• Tasks to carry out:
(1) According to the healthcare article, by how much did Bursa Malaysia's healthcare index fall yesterday?
(2) Name every component stock that the healthcare article lists among the top gainers.
(3) Quote the part of the healthcare article that opens with the words containing "MIDF Amanah Investment" and closes with "eat into earnings.".

• Provided text:
● ● ● ● ●

MCO will prevent both inpatients and outpatients coming to the establishments to seek treatments and to undergo procedures
by SHAHEERA AZNAM SHAH / pic by RAZAK GHAZALI
PRIVATE healthcare companies are expected to take hits from the lesser number of patients and non-life-threatening treatments sought at hospitals following the reimplementation of the Movement Control Order (MCO).
Bursa Malaysia’s healthcare index was the only index in the red territory yesterday, falling by 0.11% or 4.16 points to 3,663.58 with 105.77 million units traded. Gainers led losers seven to six, with component stocks like KPJ Healthcare Bhd, TMC Life Sciences Bhd and Pharmaniaga Bhd listed among the top gainers, while laggards included Adventa Bhd, Supermax Corp Bhd and IHH Healthcare Bhd.
MIDF Amanah Investment Bank Bhd, in a note yesterday, stated that the tighter movement restrictions over the next two weeks will limit access to private healthcare services, which will consequently eat into earnings.
“Within the healthcare sector, we opine that the private healthcare providers and pharmaceutical manufacturers are expected to be impacted by the implementation of the second MCO in the five states and the Federal Territories, as previously seen during the first MCO implemented back in March last year.

● ● ● ● ●

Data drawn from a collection
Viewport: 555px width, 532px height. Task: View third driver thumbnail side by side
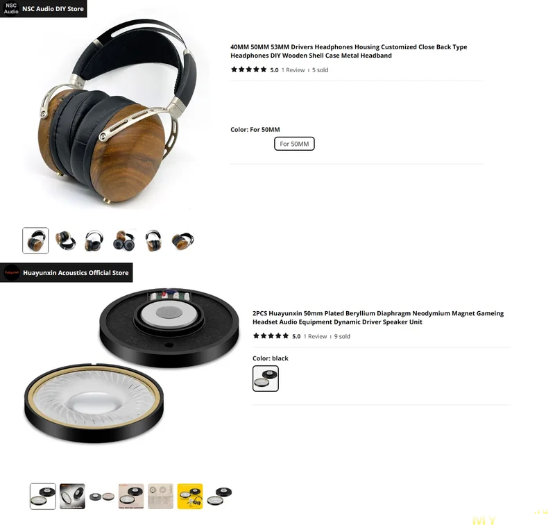101,497
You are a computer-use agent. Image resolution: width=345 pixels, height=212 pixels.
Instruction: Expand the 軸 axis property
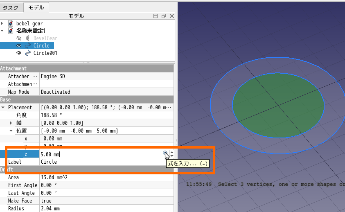pyautogui.click(x=11, y=123)
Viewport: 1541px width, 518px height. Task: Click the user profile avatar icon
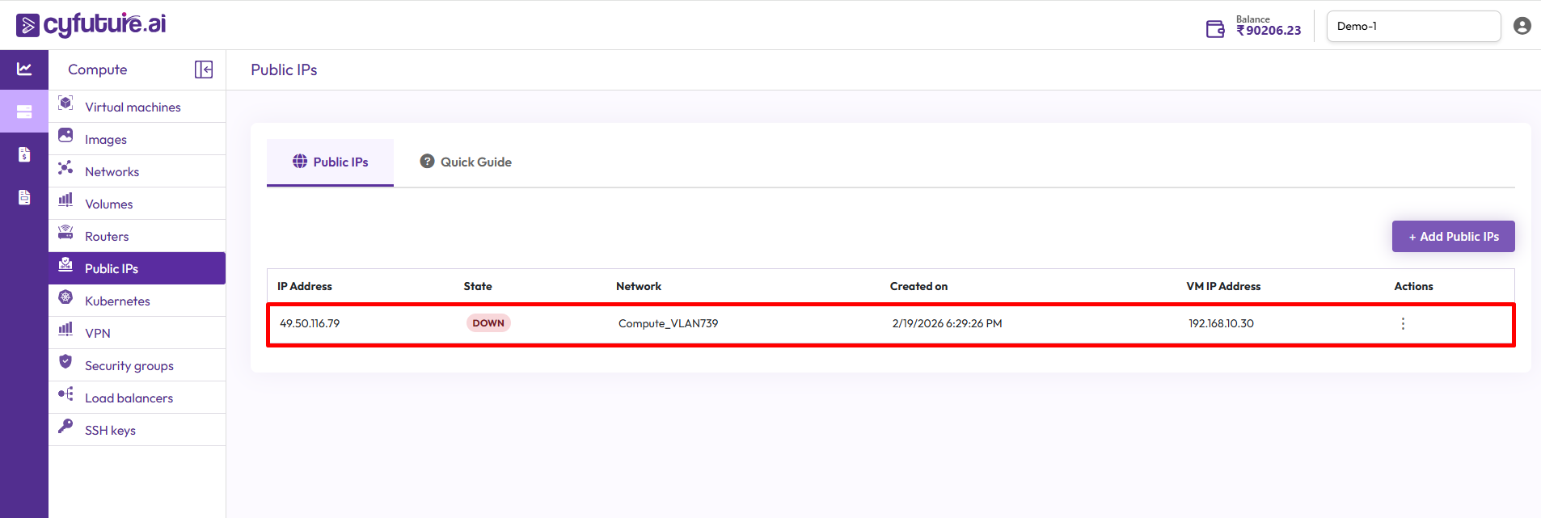tap(1522, 26)
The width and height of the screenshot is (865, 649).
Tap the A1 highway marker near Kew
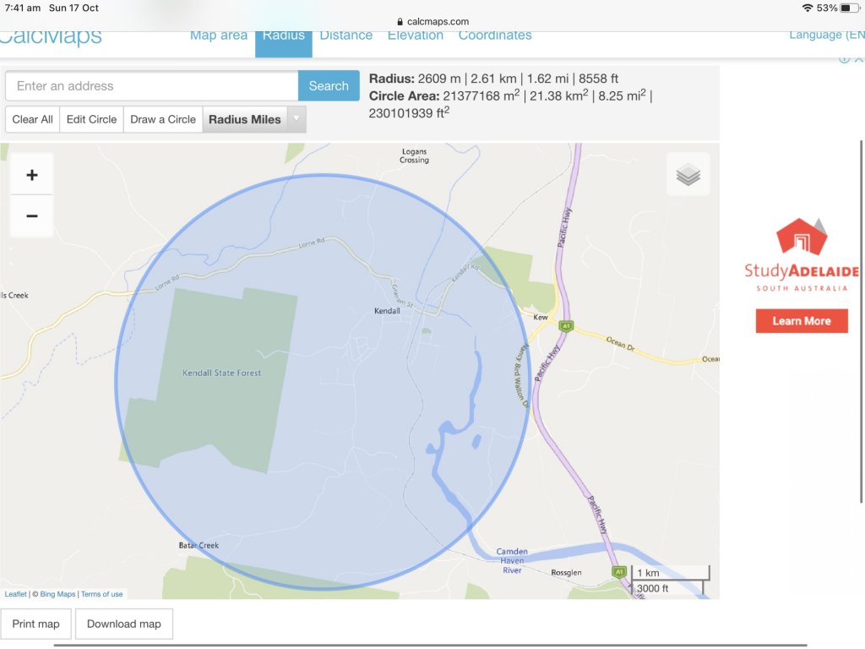click(566, 325)
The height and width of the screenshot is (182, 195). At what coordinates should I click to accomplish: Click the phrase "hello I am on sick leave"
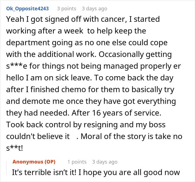point(48,78)
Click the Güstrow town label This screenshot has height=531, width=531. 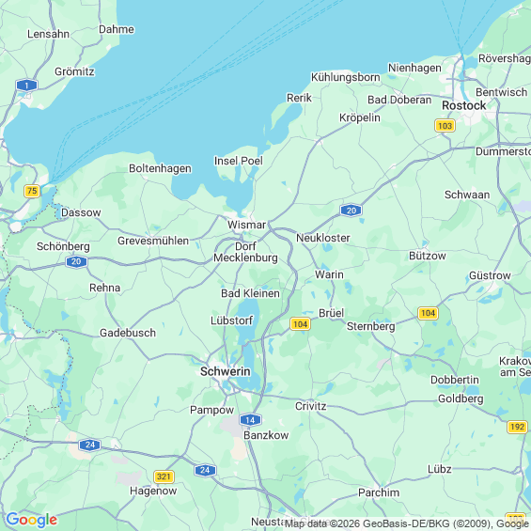click(x=490, y=275)

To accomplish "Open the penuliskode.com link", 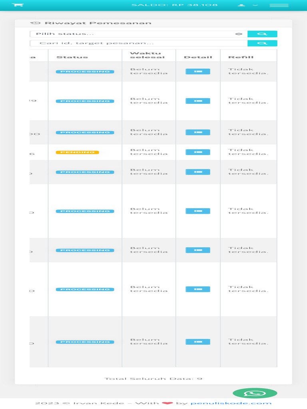I will tap(231, 403).
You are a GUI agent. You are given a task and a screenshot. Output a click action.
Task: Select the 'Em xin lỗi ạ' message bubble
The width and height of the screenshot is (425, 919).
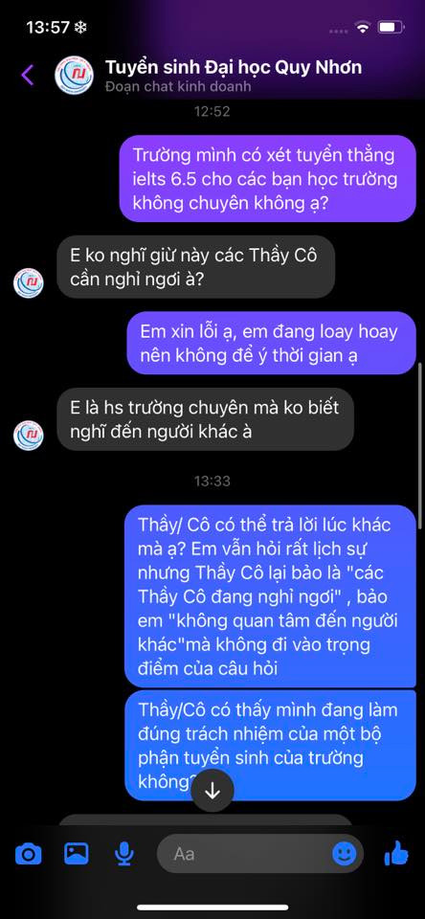click(272, 343)
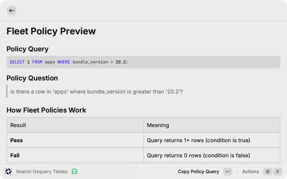The height and width of the screenshot is (179, 287).
Task: Click the Policy Question quote text
Action: [96, 92]
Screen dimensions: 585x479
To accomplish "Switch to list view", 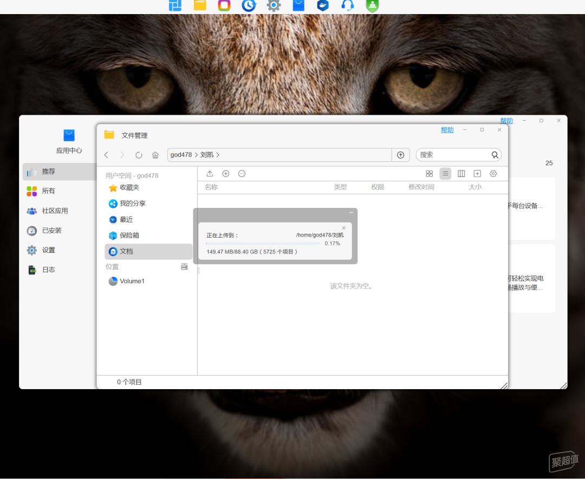I will pyautogui.click(x=445, y=174).
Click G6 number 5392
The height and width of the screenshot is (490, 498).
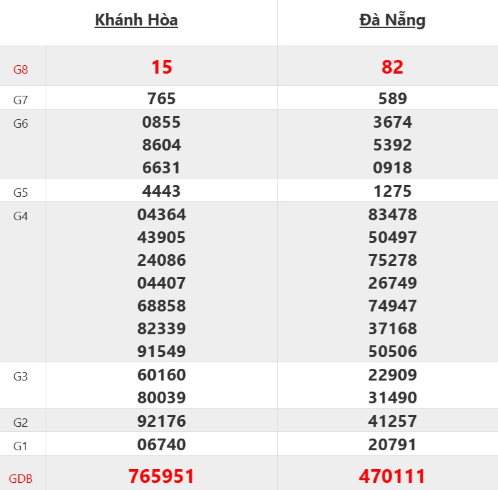click(392, 145)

● ● ● ● ●

• Solutions by task:
(1) It fell by 0.11%, or 4.16 points, to 3,663.58.

(2) KPJ Healthcare Bhd, TMC Life Sciences Bhd and Pharmaniaga Bhd

(3)
MIDF Amanah Investment Bank Bhd, in a note yesterday, stated that the tighter movement restrictions over the next two weeks will limit access to private healthcare services, which will consequently eat into earnings.